Amerika Birleşik Devletleri’nde Cumhuriyetçi Parti’nin seçimleri kazanmasıyla birlikte Trump ile ilişkili olarak birçok ülkede aşırı sağ ideolojiler güç buldu.
İkinci dünya savaşından sonra Avrupa ülkelerinde bütün partiler tarafından aşırı sağı iktidardan uzak tutma tabusu vardı. Bu tabu ilkin 2000 yılında Avusturya’da yapılan seçimlerde yıkıldı. Seçimlerde birinci çıkan Sosyal Demokrat Parti’nin hükümeti kurmasını engellemek için Hristiyan Demokrat Partisi aşırı sağcı parti FPÖ ile koalisyon hükümeti kurdu.
Buna karşı, o zaman 14 Avrupa Birliği Ülkesi Avusturya’ya yaptırımlar uyguladı ve diplomatik ilişkilerini nerdeyse askıya aldı. Bu yaptırımlar 7-8 ay kadar sürdü.

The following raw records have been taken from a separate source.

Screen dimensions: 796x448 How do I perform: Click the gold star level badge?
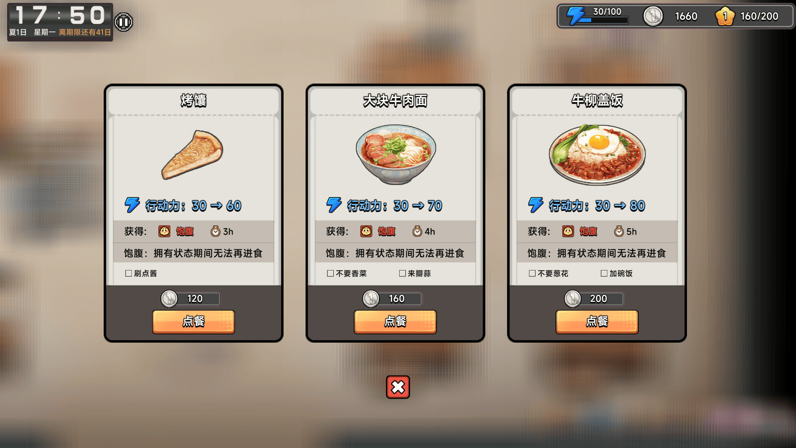pyautogui.click(x=725, y=16)
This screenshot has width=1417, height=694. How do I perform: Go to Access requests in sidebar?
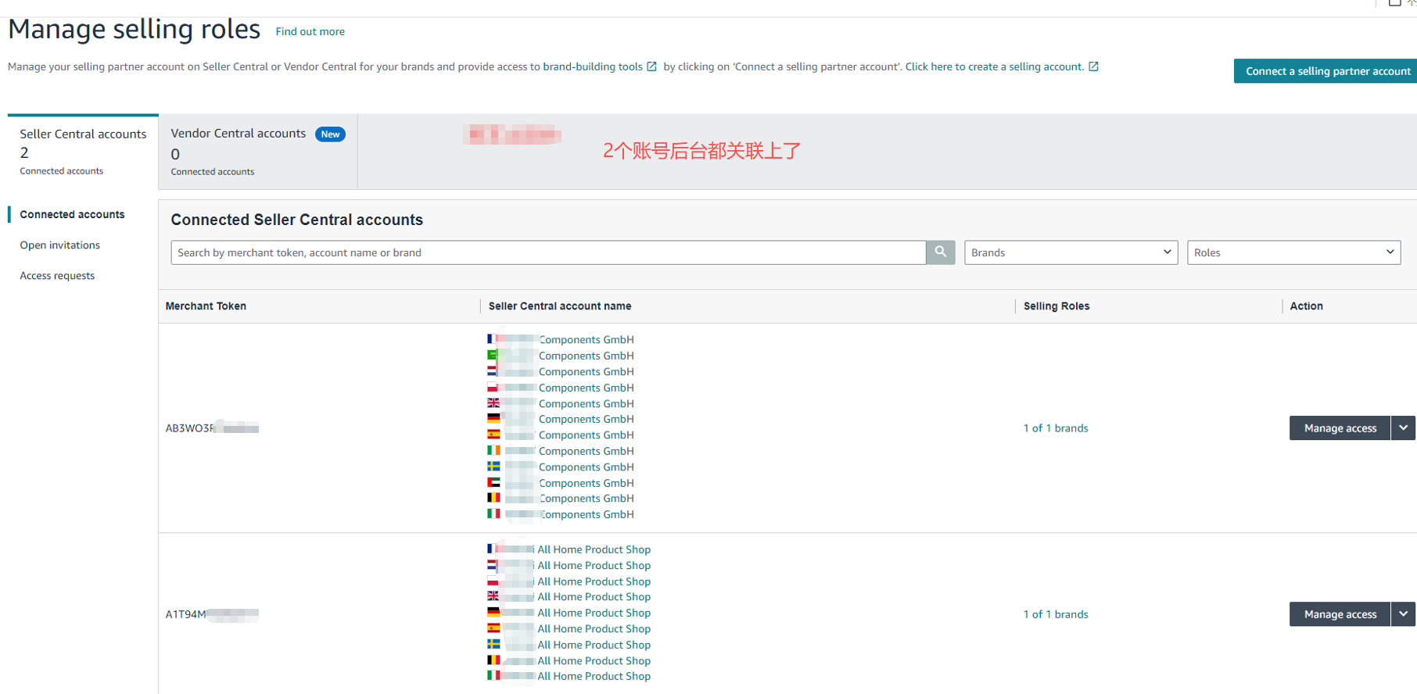click(x=57, y=276)
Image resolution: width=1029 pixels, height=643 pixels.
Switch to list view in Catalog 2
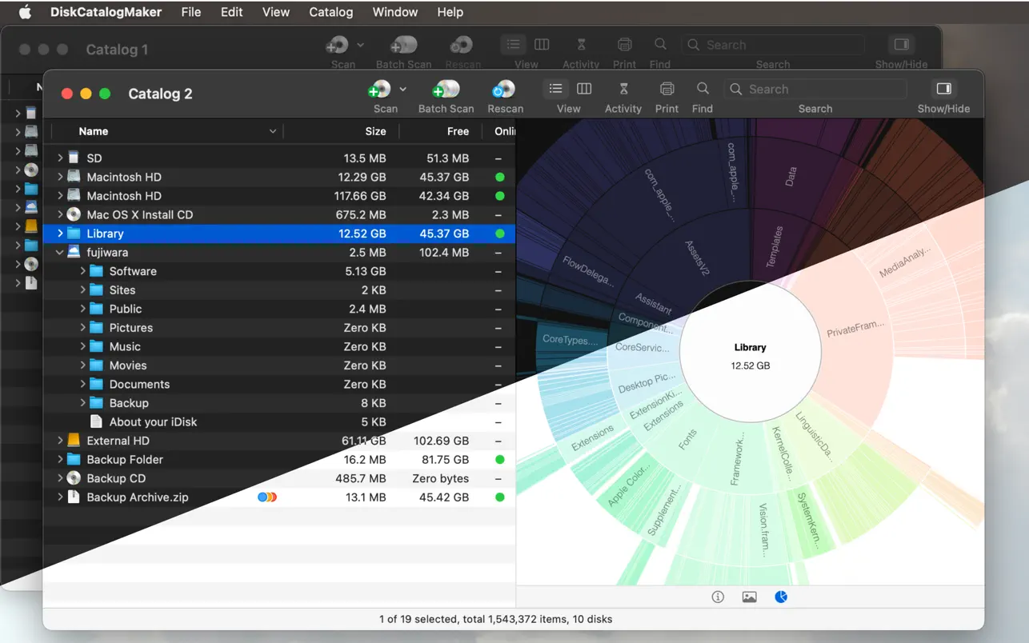(x=555, y=89)
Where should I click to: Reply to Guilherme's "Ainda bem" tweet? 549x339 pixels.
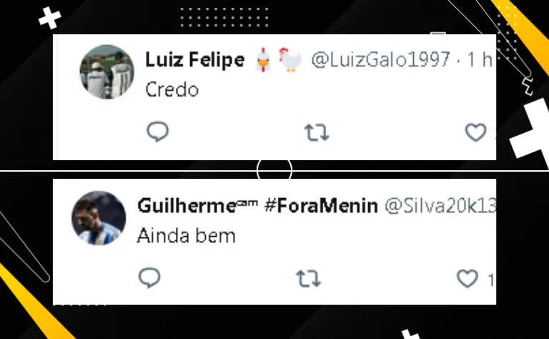click(x=149, y=278)

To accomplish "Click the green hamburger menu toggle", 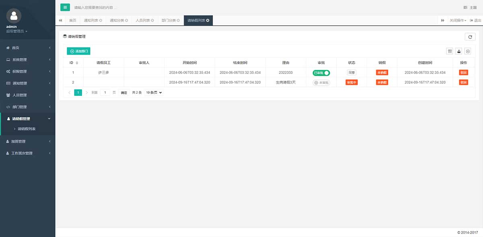I will [65, 7].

Daha sonra hiçbir Avrupa Birliği ülkesine uygulanmadı.
Bugün bırakın faşist partilerin hükümet kurmasını veya ortak olmasını Amerikalı teknoloji milyarderi Elon Musk Almanya Başbakanı Olof Scholz’e saldırıp aşırı sağcı Almanya için Alternatif Partisi (AfD)’ni desteklemesi, İngiltere’de Başbakan Keir Starmer’e saldırıp aşırı sağcı Tommy Robinson’a destek vermesi, sahibi olduğu X sosyal medya platformunu aşırı sağı desteklemek için kullanmaktan perva etmiyor.
Gelinen aşamada aşırı sağın söylem ve politikalarına baktığımızda birinci dünya savaşı sonrası yükselen faşizmle benzerlikler taşımaktadır.
Birinci dünya savaşından sonra faşist partiler ekonomik kriz ve 1917 Ekim devrimine karşı çekim merkezi olup milyonlarca insanın hayatına mal oldular. Bugün ise ekonomik kriz ve göçmen karşıtlığı temelinde çekim merkezi olmuş durumdadırlar.
Dolayısıyla aşırı sağın yükselişi endişeye yol açmaktadır. Bundan 25 yıl önce Avrupa ülkelerinde iktidara gelecekleri pek kimsenin aklına gelmezken, son birkaç yılda birçok Avrupa ülkesinde ya iktidarda ya da iktidar ortağıdırlar.
Tarihsel anlamda faşizm konusunda halkların büyük bir tecrübesi vardır. Hitler ve Mussolini rejimleri altında halklar büyük bedeller ödemiş ve faşizm milyonlarca insanın hayatına mal olmuştur. Dün faşizme karşı mücadele eden ve Avrupa’da faşizmi tarihin çöp sepetine atan insanların torunlarının bir kısmın aşırı sağı seçimlerde desteklemesi ve her seçimde artmaları insanlık için hayra alamet değildir.
İnsanlık faşizmin ve aşırı sağın insanlığın düşmanı olduğunu yaşayarak tecrübe etmiştir.
Son yıllarda işsizlik, yoksulluk ve gelecek kaygısı gibi hayati konularda gençlere umut vermeyen ana akım partilerden dolayı gençler aşırı sağa yöneltmektedir.
Sonuç olarak ya aşırı sağ gençlerin statükodan memnuniyetsizliğini örgütleyip, başta göçmenler olmak üzere savunmasız toplulukları hedef haline getirecek ya da sol sosyalist parti ve kurumlar başta işçi sınıfı ve gençler olmak üzere halklara umut veren bir program sunarak toplumsal kesimleri faşizme karşı birleştirerek faşizmi tekrardan tarihin çöp sepetine atacaktır.